GIVEN INSTRUCTION: In the article about Operation Nyama Yabvepi, rewrite the paragraph starting "There is a recent spike" as a single shorter sentence that keeps its main facts.

Operation Nyama Yabvepi: 111 Butcheries Closed

At least 111 butcheries have been closed for breaching public health laws after the Veterinary Department, in collaboration with the police and Ministry of Health and Child Care, intensified “Operation Nyama Yabvepi.”

The operation is premised on curbing the selling of uninspected meat and ensuring that no stolen or sick animals are accepted for slaughter. 

Operation Nyama Yabvepi (Where Did The Meat Come From?) was launched on 21 December 2022 and was supposed to end on 31 January 2023.

The operation was extended to deal with rising stock theft and to ensure that only meat products that had been inspected and certified unconditionally fit for human consumption were put on the market. 

The Herald reports that under Operation Nyama Yabvepi, 409 butcheries were inspected and 111 of them were closed for failing to meet the requirements. 

Over 2.8 tonnes of meat have been confiscated and destroyed. 

Acting deputy director of Veterinary Field Services Dr Reverend Spargo encouraged farmers to build their kraals close to their homesteads, as well as to establish village anti-stock theft committees. 

He also said it is a criminal offence for any meat outlet to sell or display for sale meat that has not been processed in a registered slaughterhouse and inspected and certified as fit for human consumption. He is cited as saying:

The Department of Veterinary Services is strengthening its animal branding and livestock identification and traceability systems, with the Ministry having distributed computers and tablets for the majority of its members as part of this system.

There is a recent spike in stock theft cases where stock thieves are slaughtering livestock in kraals and in the bushes by night, and taking the meat to sell in high-density suburbs where the product is in high demand owing to its low selling price.

Head of the police anti-stock theft unit, Assistant Commissioner Ezekiel Munengerwa, urged people to cooperate in reducing stock theft. 

He said people should not allow their cattle to graze unattended since some may stray, ending up in the hands of thieves. 

Asst Comm Munengerwa said people should seek animal carcass movement permits when moving with meat, urging people to seek clearance from the police whenever they were moving with meat. 

He urged people to operate their businesses legally, avoiding illegal food outlets. 

Asst Comm Munengerwa said branding was crucial as it provided identity which was crucial in traceability.

DATASET ENTRIES:

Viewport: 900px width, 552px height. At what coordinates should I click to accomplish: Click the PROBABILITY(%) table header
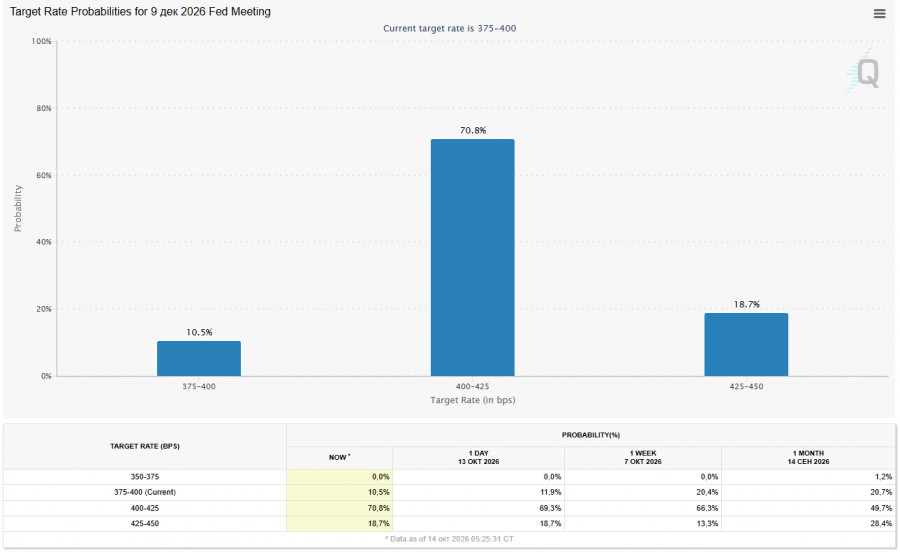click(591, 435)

---

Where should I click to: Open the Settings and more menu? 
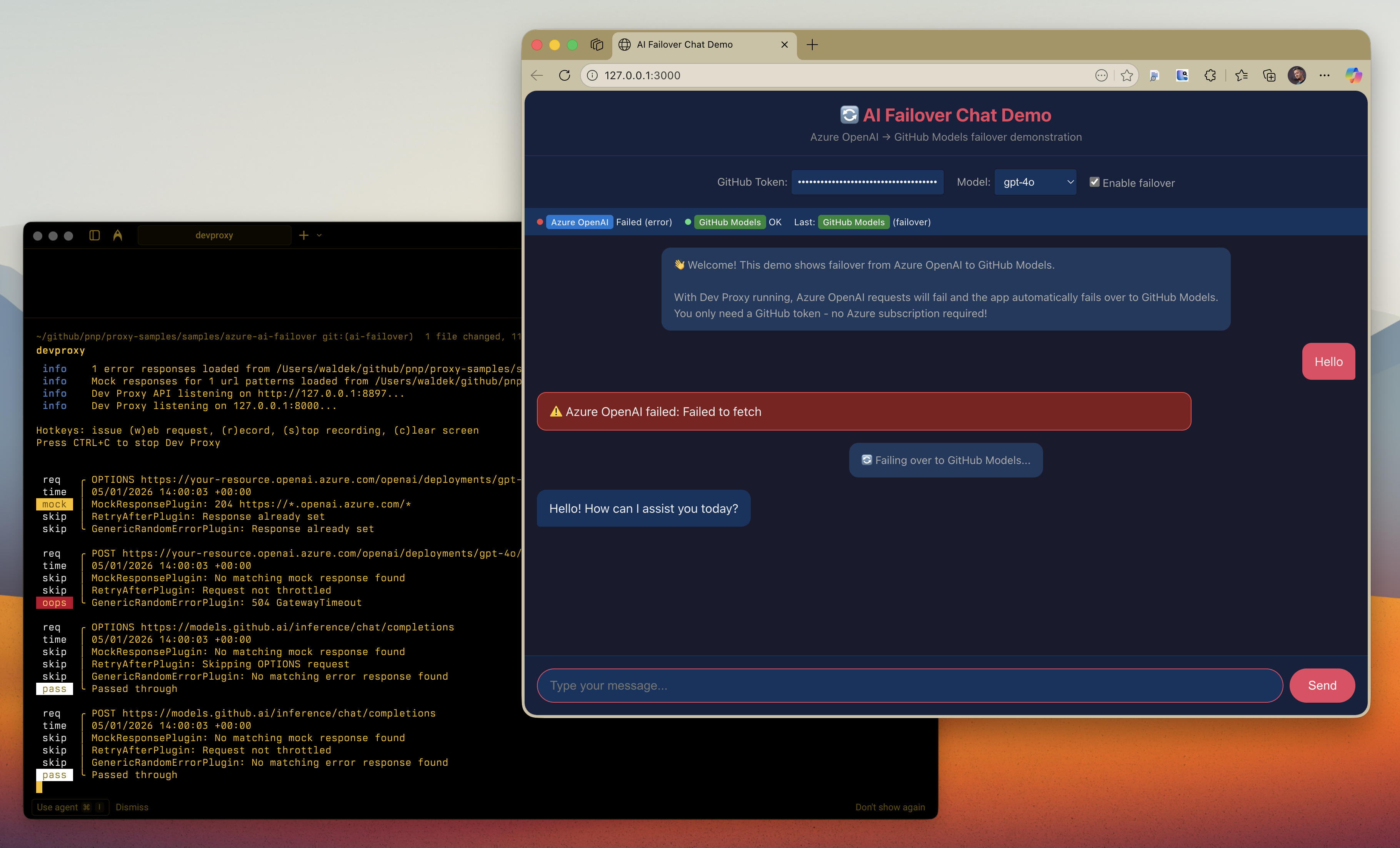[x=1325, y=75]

CORRECT RESPONSE: Stock theft has recently spiked, with thieves slaughtering livestock by night in kraals and bushes and selling the meat in high-density suburbs, where its low price keeps demand high.